Über die Berufung wurde erwogen:

Gem. § 245 Abs. 1 Bundesabgabenordnung (BAO) beträgt die Berufungsfrist einen Monat.

Gem. § 273 Abs. 1 BAO hat die Abgabenbehörde eine Berufung durch Bescheid zurückzuweisen, wenn die Berufung

a) nicht zulässig ist oder

b) nicht fristgerecht eingebracht wurde.

§ 276 Abs. 1 BAO lautet: Ist die Berufung weder zurückzuweisen (§ 273) noch als zurückgenommen (§ 85 Abs. 2, § 86a Abs. 1) oder als gegenstandslos (§ 256 Abs. 3, § 274) zu erklären, kann die Abgabenbehörde I. Instanz die Berufung nach Durchführung der etwa noch erforderlichen Ermittlungen durch Berufungsvorentscheidung erledigen und hiebei den angefochtenen Bescheid nach jeder Richtung abändern, aufheben oder die Berufung als unbegründet abweisen.

Im vorliegenden Fall hat das Finanzamt die Berufung vom 29. März 2012 gegen den Einkommensteuerbescheid 2009 mit Bescheid vom 16. April 2012 als nicht fristgerecht zurückgewiesen. Dieser Zurückweisungsbescheid wurde am 19. April 2012 beim zuständigen Postamt hinterlegt und würde die Frist zur Einbringung einer Berufung am 19. Mai 2012 enden. Da der 19. Mai 2012 ein Samstag war, endete die Frist zur Einbringung einer Berufung gegen den Zurückweisungsbescheid am 21. Mai 2012. Laut vorgelegten Finanzamtsunterlagen ist jedoch ersichtlich, dass gegen den Zurückweisungsbescheid kein Rechtsmittel eingebracht wurde. Der Zurückweisungsbescheid vom 16. April 2012 erwuchs in Rechtskraft und ist damit das Rechtsmittelverfahren betreffend die Einkommensteuer für das Jahr 2009 abgeschlossen. Der eingebrachte Vorlageantrag geht somit ins Leere und ist als unzulässig zurückzuweisen.

Wenn der Bw. im Vorlageantrag vom 25. Juni 2012 ausführt, er habe gegen den Einkommensteuerbescheid 2009 fristgerecht Berufung erhoben, ist darauf hinzuweisen, dass dies aus den vorgelegten Akten eben nicht zu entnehmen ist, denn die Berufung vom 29. März 2012 wurde mit Bescheid vom 16. April 2012 als nicht fristgerecht eingebracht zurückgewiesen.

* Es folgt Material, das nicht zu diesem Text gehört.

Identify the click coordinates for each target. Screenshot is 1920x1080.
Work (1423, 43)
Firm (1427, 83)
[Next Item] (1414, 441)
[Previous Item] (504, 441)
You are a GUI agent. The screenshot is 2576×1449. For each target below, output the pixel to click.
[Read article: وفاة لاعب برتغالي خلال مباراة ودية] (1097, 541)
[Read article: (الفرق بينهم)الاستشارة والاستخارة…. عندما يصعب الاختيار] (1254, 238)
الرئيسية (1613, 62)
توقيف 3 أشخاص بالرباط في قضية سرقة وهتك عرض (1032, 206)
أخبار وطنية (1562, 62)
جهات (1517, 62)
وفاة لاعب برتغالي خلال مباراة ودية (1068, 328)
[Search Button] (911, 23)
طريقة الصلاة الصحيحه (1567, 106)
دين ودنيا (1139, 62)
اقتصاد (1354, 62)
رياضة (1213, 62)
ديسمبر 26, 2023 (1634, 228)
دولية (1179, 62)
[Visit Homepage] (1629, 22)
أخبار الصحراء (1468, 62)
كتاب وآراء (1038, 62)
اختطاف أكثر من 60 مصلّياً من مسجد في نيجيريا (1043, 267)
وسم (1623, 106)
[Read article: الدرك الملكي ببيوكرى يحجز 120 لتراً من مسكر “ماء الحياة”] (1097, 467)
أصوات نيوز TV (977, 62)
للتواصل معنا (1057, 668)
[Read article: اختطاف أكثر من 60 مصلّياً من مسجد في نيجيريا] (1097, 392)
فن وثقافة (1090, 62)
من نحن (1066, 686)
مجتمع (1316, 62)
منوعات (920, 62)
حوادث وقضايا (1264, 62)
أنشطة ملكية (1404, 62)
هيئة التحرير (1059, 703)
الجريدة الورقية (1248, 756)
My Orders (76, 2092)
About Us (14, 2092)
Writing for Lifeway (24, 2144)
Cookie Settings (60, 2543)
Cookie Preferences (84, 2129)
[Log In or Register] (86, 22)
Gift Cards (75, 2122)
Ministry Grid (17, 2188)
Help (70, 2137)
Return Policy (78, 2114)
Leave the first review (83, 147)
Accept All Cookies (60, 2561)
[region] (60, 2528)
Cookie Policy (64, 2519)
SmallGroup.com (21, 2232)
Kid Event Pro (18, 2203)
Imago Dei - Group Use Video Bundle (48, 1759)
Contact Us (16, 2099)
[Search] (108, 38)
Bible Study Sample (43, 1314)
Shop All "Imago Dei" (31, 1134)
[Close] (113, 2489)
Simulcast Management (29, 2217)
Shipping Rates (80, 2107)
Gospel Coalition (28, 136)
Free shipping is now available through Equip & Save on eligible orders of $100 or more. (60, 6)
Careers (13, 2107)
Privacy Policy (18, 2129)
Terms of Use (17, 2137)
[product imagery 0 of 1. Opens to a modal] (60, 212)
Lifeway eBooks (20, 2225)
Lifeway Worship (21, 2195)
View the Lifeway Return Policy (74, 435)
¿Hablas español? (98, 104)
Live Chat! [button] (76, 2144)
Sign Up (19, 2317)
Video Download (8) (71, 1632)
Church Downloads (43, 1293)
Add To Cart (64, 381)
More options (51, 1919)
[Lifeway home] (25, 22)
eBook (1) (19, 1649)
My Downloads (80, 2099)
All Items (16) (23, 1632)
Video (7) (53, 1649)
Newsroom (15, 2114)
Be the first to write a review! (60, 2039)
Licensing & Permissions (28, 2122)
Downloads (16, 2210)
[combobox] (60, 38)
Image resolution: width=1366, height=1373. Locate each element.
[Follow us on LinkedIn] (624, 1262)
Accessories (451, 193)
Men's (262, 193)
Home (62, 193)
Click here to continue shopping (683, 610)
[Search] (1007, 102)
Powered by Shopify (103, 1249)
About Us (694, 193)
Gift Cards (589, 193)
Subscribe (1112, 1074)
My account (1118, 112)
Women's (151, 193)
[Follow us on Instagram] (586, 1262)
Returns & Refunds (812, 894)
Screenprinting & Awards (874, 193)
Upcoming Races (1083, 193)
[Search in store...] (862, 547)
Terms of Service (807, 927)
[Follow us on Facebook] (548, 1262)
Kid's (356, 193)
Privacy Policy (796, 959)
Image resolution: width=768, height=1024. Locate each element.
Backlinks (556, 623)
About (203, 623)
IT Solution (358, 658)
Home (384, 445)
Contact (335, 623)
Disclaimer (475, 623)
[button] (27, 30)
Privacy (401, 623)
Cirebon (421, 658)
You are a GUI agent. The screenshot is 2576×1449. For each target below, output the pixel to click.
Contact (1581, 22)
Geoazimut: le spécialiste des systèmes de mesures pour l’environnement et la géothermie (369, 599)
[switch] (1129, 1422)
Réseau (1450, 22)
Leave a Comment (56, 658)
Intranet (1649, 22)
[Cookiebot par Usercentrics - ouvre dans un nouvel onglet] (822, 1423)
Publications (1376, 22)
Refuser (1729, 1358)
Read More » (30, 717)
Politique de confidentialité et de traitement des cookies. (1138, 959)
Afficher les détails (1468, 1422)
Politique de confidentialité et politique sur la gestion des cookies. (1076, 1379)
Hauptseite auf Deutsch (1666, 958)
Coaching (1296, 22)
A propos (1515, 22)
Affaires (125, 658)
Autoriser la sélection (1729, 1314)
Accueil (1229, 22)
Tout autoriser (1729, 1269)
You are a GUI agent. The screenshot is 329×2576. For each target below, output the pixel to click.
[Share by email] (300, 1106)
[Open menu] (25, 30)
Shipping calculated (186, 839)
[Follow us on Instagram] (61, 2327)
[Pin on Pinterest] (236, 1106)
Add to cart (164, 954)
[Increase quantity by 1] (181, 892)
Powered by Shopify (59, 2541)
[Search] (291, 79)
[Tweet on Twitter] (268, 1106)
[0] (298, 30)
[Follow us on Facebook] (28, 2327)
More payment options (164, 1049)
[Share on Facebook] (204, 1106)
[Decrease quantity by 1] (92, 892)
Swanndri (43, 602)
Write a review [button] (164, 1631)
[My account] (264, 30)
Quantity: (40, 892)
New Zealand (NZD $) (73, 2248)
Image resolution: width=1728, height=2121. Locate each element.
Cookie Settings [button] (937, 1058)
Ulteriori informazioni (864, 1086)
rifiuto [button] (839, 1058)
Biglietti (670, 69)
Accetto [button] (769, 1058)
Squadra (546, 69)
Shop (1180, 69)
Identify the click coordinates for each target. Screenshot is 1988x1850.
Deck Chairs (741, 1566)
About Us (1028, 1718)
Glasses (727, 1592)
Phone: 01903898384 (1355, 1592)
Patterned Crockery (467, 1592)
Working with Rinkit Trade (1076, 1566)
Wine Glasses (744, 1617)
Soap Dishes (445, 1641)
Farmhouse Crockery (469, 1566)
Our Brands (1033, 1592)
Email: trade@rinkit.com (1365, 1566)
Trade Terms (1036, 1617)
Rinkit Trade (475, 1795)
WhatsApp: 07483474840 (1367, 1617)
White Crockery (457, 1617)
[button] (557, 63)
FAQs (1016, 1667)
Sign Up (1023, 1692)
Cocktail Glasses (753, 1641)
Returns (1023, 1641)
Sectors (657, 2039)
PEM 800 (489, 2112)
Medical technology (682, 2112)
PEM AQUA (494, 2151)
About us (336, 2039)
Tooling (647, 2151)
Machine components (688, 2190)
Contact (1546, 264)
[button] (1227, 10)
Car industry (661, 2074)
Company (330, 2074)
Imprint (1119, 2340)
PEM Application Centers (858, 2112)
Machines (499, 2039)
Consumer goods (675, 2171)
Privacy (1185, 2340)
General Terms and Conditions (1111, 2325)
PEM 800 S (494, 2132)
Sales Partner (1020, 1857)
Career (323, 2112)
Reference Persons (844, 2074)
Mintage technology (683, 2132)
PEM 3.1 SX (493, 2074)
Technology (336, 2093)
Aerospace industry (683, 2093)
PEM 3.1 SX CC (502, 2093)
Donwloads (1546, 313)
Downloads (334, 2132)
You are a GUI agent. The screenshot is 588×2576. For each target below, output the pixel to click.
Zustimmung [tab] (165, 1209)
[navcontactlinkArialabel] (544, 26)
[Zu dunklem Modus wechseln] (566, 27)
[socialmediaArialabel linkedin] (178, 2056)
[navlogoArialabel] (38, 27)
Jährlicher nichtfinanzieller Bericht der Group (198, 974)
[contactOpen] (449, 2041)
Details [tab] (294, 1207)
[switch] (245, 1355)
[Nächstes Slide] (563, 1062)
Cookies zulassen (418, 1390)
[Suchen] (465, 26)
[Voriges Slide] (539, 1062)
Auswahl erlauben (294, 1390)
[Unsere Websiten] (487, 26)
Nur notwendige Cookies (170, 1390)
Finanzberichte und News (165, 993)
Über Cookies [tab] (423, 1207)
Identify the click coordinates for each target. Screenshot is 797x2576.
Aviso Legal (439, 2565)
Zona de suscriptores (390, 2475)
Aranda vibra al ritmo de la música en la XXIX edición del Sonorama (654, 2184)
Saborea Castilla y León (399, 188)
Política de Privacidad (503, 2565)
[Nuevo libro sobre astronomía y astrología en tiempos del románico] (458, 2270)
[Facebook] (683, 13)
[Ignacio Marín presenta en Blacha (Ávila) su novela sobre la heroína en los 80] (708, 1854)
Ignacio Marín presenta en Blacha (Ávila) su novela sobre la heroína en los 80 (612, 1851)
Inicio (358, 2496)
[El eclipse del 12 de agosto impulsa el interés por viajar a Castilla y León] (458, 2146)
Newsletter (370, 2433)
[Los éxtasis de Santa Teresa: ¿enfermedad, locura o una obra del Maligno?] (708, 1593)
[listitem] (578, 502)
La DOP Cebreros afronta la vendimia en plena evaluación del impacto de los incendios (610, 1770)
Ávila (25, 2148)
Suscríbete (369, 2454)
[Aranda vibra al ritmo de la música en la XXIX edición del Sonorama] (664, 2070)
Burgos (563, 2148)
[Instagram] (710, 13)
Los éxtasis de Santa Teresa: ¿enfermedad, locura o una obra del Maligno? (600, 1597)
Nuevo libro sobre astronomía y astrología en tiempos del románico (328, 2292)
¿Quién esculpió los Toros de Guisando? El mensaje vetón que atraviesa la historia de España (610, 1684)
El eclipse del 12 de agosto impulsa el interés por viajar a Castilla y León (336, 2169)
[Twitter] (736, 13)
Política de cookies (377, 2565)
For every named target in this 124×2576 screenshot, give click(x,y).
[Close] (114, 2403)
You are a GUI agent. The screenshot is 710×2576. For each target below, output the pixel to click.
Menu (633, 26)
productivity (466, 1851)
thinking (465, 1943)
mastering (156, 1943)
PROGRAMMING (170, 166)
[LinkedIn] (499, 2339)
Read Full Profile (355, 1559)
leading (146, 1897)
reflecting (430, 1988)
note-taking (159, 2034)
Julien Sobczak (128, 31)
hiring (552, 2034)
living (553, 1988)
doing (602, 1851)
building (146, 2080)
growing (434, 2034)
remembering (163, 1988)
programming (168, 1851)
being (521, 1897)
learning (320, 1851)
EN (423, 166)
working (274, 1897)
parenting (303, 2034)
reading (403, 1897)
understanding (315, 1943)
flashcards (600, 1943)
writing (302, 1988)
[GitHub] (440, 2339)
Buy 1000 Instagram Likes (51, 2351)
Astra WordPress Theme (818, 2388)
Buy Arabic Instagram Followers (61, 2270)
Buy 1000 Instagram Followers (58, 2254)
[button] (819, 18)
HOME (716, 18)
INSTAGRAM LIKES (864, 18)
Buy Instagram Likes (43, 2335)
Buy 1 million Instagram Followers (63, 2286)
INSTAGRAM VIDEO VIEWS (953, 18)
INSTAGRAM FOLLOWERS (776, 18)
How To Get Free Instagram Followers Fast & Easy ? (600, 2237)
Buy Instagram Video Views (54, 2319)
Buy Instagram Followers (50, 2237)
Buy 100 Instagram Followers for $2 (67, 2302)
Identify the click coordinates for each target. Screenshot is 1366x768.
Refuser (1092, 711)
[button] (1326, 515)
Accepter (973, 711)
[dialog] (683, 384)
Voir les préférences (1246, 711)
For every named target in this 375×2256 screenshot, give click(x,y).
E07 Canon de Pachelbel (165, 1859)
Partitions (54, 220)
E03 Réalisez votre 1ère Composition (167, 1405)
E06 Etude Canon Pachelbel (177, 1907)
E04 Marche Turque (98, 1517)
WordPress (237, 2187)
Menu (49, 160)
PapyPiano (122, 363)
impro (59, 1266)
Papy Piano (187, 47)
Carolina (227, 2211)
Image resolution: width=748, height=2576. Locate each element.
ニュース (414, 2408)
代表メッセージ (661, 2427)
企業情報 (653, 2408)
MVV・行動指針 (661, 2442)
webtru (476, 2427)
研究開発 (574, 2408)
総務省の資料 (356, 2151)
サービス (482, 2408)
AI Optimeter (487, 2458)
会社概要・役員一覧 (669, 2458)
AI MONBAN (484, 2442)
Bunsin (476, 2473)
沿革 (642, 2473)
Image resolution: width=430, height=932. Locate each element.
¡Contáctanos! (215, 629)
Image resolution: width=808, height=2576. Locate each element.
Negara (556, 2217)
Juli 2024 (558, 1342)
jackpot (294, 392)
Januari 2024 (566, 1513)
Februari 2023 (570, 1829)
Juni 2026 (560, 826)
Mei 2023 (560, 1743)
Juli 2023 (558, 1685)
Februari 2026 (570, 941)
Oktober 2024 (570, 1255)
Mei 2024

Im Übrigen ist zu bemerken, dass ein Vorlageantrag unabdingbar eine Berufungsvorentscheidung voraussetzt (vgl. etwa VwGH vom 8. Februar 2007, Zl. 2006/15/0373). Würde der Vorlageantrag als Berufung gegen den Zurückweisungsbescheid qualifiziert werden, dann wäre dieses Rechtsmittel ebenso zurückzuweisen, da es erst am 25. Juni 2012 und somit verspätet eingebracht worden wäre.

Es war somit spruchgemäß zu entscheiden.